Wells Fargo Bank has agreed to pay $81.6 million to settle claims that it failed to notify homeowners in bankruptcy of changes in their mortgage payments.
The Department of Justice said Thursday that the lender’s failure to give borrowers timely notice of payment hikes or reductions violated a federal bankruptcy rule aimed at ensuring proper accounting of consumers’ costs in bankruptcy.
Under the rule, which took effect in December of 2011, mortgage lenders are required to give borrowers in Chapter 13 bankruptcy 21 days’ notice before making an adjustment to their monthly payment.
Wells Fargo acknowledged it failed to file more than 100,000 payment-change notices on a timely basis. It also failed to meet the deadline required in more than 18,000 escrow analyses. The violations involved nearly 68,000 accounts of homeowners in bankruptcy between Dec. 1, 2011 and March 31 of this year.

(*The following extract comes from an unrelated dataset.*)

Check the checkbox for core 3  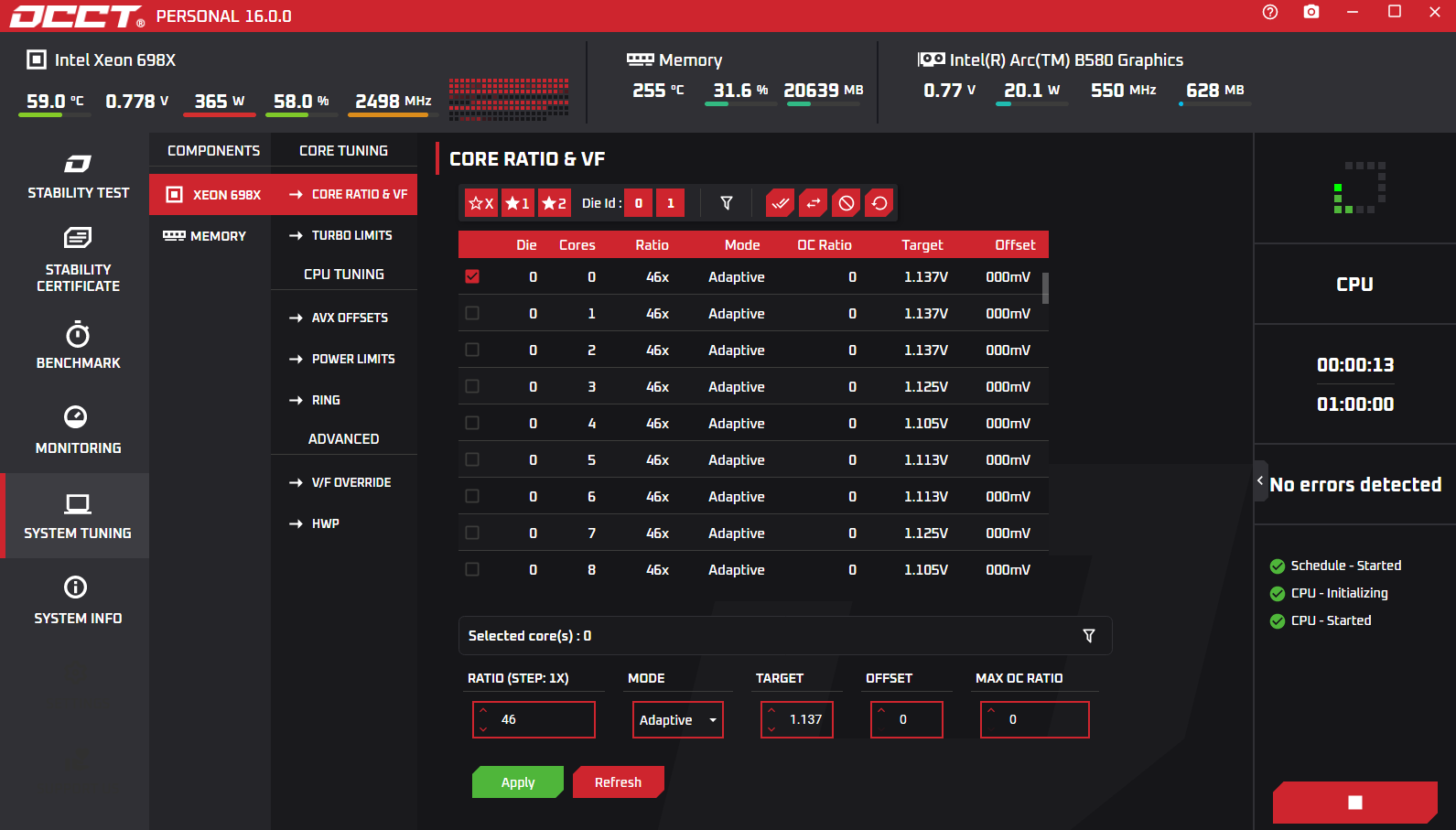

The biggest portion of the settlement payout, $53.6 million, will be paid to more than 42,000 homeowners whose mortgage payments went up without receiving a timely notice from Wells Fargo. Homeowners will receive the payments in the form of a lump-sum credit to their mortgage account, averaging $1,254, the Justice Department said.
More than 70 per cent of those payouts will go to borrowers with a home loan balance under $300,000.
About $10 million will be used to credit accounts for homeowners who are not fully compensated by the initial payout. Wells Fargo estimates that up to 20 per cent of borrowers who receive an initial settlement payout will be due for a second credit to their mortgage balance.
The rest of the settlement amount will go to homeowners who made higher mortgage payments than necessary or didn’t receive timely escrow statements, other consequences of Wells Fargo’s lapses.
In addition to the payout, Wells Fargo agreed to improve its computer system and beef up employee training and oversight.
Shares in San Francisco-based Wells Fargo & Co. were up 41 cents, or 0.8 per cent, to $55.01 in afternoon trading.